Thanks to Shabbir’s post on this item as I think it brings up a good point about parenting. I think, even given the struggles that Magda and I have, that we are somewhat in a bubble when it comes to dealing with issues with parenting and childcare. Partially, this is due to the flexibility that we are able to maintain with our work schedules thanks to those above us who are very respective of times when we need to take care of family issues. There’s a lot to be said for working in an industry where you have some flexibility with the work that you do. It’s our curse to be working late nights but it can also be a blessing. We have some friends who work on a tighter 9-5 schedule and I just don’t know how they can get things done.

Regarding the idea that you have to step back on your career - I think that’s true but to a point. Lord knows my dreams are bigger than the allotted time given so I simply have to make choices about where I can get the greatest bang for my buck (time). This has been the biggest adjustment that I’ve had to make personally and I’m still not very good at it but I’m getting better (damn my feed reading habits!). I don’t think you necessarily have to put your career on hold, you just need to find alternative strategies to keep things moving forward without killing yourself in the process. I realize that with Seth now (and then there were two!) that this ideal must manifest itself in a more aggressive manner. Discipline and structure will necessarily have to rule the day.

If anything suffers it might be your friendships - which is another reason why the work that I do is so great. A lot of my friends are web-enabled (hell, they’re web warriors!) so things social networks keep me in the loop even if I don’t have a chance to visit with them as often as I’d like. Maybe I can’t make it to an Austin On Rails, Wordpress Austin or Refresh Austin meeting but I can be on their lists and get tweets from some of the brilliant folks who are part of those groups. This helps immensely in periods where I may need to lay low for a while when family issues arise and need the entirety of my attention. At the very least I can stay on the periphery and not be totally out of the loop. And I can even let other folks know what’s up in my life (read: crazy busy).

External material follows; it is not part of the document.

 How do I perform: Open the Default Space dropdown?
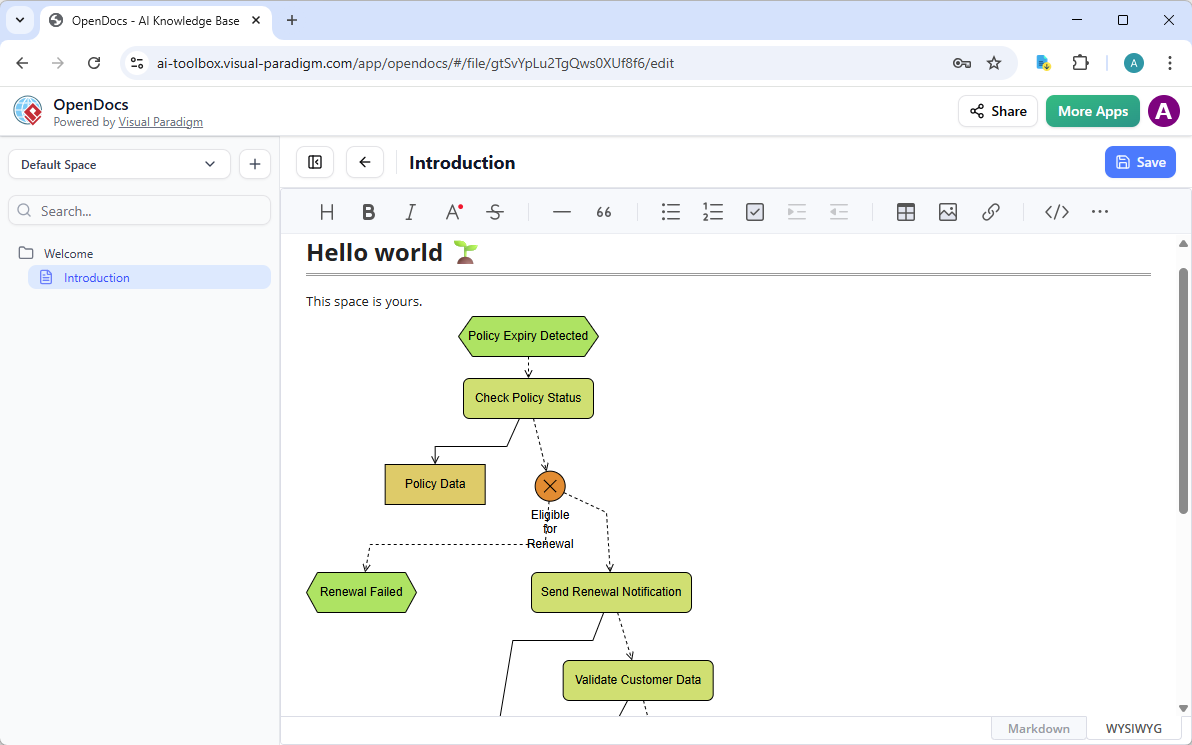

My mother raised an only child, had three jobs (in my early years) to keep things going, helped put me through college, was an involved parent and had pretty good success (if i do say so myself) despite doing most of that on her own (just the two of us) and with numerous challenges spread before her. So yeah, being a parent is tough, but relatively speaking we we are blessed with wonderful circumstances and opportunity still. I’m not daunted.